En vista de la sensibilidad por los derechos humanos manifestada por usted durante la inauguración de su nueva administración, le instamos a adoptar las medidas que estén a su alcance para promover reformas legislativas y administrativas con el fin de regular más eficazmente la acción de empresas mineras canadienses en el mundo. En particular, recomendamos un inmediato cambio de postura por parte del Estado canadiense con miras a:
• Garantizar que las empresas mineras canadienses que realizan actividades en América Latina lo hagan de conformidad con los tratados internacionales de derechos humanos a los que están sujetos tanto los países anfitriones como el propio Estado de Canadá. Al respecto, y ante la gran conflictividad en torno a la minería que ha ido en aumento en la región, es vital que el gobierno de Canadá y las empresas mineras canadienses respeten elderecho de los pueblos indígenas a la autodeterminación y al consentimiento previo, libre e informado, antes de realizar cualquier actividad minera en sus territorios.
• Respetar la decisión de las comunidades indígenas y no indígenas que han dicho no a la minería a gran escala debido a los daños severos al medioambiente y al bienestar social que conlleva.
• Implementar las recomendaciones que hizo el Comité Permanente sobre las Relaciones Exteriores y el Comercio Internacional en 2005.
• No inmiscuirse ni brindar ningún tipo de apoyo gubernamental, sea a través de programas de desarrollo, acuerdos comerciales y/o de asociación, financiamiento público o asistencia técnica, que busque influenciar la adopción o modificación de marcos regulatorios en los países receptores de proyectos extractivos.
• Incorporar estándares internacionales de derechos humanos y de transparencia en la regulación de las agencias de crédito e inversión pública y privada que financian actividades extractivas e imponer salvaguardias a empresas que reciban subsidio estatal.
• Garantizar un efectivo acceso a la justicia ante los órganos de la jurisdicción canadiense, para que las víctimas de violaciones a derechos humanos provocadas por empresas canadienses en el exterior puedan obtener justicia, verdad y reparación integral.
• Crear mecanismos objetivos, imparciales y eficaces de monitoreo e investigación de denuncias de violaciones a derechos humanos, individuales y colectivas, provocadas por empresas mineras canadienses en el exterior. Tales mecanismos deberían ser diseñados de conformidad con los Principios de París sobre el estatus y funcionamiento de las instituciones nacionales de derechos humanos.

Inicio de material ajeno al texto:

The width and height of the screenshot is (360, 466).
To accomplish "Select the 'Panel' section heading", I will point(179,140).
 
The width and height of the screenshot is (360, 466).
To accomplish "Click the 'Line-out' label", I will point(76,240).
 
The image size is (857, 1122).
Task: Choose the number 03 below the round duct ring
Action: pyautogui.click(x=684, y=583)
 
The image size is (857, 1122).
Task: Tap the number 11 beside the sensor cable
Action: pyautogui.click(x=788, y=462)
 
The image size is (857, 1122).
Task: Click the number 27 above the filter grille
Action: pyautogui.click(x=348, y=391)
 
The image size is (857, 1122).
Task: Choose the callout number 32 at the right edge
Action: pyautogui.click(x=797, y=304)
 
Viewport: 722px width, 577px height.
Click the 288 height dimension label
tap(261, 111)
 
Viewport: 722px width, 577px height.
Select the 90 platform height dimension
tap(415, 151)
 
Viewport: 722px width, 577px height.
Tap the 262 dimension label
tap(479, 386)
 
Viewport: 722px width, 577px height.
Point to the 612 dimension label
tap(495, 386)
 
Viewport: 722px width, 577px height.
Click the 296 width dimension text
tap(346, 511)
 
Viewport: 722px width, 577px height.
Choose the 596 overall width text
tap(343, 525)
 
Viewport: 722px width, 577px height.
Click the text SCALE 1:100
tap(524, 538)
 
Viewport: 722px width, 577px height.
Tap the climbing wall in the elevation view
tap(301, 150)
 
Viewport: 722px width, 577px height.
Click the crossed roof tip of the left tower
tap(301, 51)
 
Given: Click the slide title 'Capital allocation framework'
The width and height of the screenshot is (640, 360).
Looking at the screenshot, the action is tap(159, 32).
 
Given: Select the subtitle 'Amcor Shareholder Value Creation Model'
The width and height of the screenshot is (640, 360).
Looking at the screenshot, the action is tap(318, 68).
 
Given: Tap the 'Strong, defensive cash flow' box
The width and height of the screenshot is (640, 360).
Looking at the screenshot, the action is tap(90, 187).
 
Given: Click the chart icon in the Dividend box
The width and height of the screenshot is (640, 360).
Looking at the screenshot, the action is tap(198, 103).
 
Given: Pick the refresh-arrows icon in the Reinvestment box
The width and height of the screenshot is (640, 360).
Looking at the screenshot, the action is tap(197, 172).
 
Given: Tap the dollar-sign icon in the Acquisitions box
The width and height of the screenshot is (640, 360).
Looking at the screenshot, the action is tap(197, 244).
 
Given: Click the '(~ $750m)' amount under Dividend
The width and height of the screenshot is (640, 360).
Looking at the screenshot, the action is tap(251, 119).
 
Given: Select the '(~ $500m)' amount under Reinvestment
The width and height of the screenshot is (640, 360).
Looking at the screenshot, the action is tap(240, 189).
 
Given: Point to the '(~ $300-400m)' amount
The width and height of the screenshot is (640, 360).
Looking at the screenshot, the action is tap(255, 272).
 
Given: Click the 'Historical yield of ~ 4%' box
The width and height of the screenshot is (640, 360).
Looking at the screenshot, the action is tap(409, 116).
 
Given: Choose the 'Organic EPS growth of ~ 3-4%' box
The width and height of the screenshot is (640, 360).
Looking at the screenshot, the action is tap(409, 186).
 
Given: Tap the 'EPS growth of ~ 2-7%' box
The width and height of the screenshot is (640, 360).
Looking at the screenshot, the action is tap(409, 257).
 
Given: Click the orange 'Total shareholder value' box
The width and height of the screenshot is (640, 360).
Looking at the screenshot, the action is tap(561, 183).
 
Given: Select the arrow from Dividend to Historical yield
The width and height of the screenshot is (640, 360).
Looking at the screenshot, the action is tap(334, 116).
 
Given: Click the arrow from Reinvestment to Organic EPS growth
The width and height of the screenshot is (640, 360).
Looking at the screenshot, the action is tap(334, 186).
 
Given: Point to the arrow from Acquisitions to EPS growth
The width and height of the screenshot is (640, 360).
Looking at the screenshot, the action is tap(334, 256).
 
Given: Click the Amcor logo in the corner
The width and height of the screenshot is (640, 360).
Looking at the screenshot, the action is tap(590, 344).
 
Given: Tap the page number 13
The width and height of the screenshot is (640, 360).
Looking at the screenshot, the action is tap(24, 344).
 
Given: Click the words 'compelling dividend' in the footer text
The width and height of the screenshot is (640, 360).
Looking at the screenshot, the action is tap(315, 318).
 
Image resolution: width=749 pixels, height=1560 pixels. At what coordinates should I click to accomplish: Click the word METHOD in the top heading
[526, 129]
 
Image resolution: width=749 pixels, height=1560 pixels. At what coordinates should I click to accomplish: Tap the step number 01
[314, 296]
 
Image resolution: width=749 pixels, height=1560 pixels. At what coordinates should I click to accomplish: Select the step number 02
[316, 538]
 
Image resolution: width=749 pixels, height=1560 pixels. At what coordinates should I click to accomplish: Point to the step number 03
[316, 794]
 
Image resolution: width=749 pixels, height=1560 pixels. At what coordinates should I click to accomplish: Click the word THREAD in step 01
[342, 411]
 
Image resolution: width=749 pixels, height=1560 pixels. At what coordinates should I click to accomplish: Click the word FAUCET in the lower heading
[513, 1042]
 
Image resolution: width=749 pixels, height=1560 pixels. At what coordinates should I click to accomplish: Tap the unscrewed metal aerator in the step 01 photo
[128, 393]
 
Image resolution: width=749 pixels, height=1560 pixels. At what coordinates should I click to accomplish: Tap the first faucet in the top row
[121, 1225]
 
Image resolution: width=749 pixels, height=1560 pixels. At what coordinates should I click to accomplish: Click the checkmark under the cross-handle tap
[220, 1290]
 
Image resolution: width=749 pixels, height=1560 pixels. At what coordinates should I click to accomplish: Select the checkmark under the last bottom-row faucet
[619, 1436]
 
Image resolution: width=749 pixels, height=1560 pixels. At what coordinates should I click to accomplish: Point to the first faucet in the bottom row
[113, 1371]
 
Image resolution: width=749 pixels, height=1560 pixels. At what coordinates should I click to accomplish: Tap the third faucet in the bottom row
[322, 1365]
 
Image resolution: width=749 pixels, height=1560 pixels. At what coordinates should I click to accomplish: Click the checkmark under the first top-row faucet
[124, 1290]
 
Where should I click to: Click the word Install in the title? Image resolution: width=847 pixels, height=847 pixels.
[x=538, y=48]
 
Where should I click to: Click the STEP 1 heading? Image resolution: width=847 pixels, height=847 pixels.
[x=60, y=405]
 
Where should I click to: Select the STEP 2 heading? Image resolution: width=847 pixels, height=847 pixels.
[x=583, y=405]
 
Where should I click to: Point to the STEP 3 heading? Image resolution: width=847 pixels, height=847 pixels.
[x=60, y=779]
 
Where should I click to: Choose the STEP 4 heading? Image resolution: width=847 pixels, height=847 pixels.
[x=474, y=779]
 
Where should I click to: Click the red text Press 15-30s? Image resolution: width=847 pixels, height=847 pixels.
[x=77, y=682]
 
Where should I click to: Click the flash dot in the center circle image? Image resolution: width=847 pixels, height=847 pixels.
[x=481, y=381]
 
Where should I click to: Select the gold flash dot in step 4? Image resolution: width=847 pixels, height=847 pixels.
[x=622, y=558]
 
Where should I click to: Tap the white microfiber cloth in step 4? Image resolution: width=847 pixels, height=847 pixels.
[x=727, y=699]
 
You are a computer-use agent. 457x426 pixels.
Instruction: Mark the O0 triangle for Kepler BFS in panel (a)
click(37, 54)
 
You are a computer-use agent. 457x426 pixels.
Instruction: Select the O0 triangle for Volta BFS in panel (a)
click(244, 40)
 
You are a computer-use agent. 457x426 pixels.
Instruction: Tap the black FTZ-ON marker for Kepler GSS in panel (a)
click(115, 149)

• Dejar de impulsar tratados de libre comercio y acuerdos de inversión que favorecen la protección y la promoción de los intereses de las empresas mineras canadienses por encima de los derechos humanos, individuales y colectivos, y la protección del medioambiente.
• Abstenerse de impulsar mecanismos de arbitraje internacional, que es una herramienta poderosa para blindar las inversiones extranjeras que se favorecen de la inexistencia de mecanismos efectivos de rendición de cuentas por violaciones a los derechos humanos.
Luego de varios años de indisposición al diálogo y falta de autocrítica por parte del anterior gobierno, tenemos la esperanza de que su compromiso por los derechos humanos culminará en medidas que harán responsables a las corporaciones y agencias estatales y prevendrá más abusos por parte de las compañías mineras canadienses operando en el extranjero. Tales medidas permitirán que Canadá sea reconocido como una nación que respeta los derechos humanos.
Con el testimonio de nuestra estima y consideración.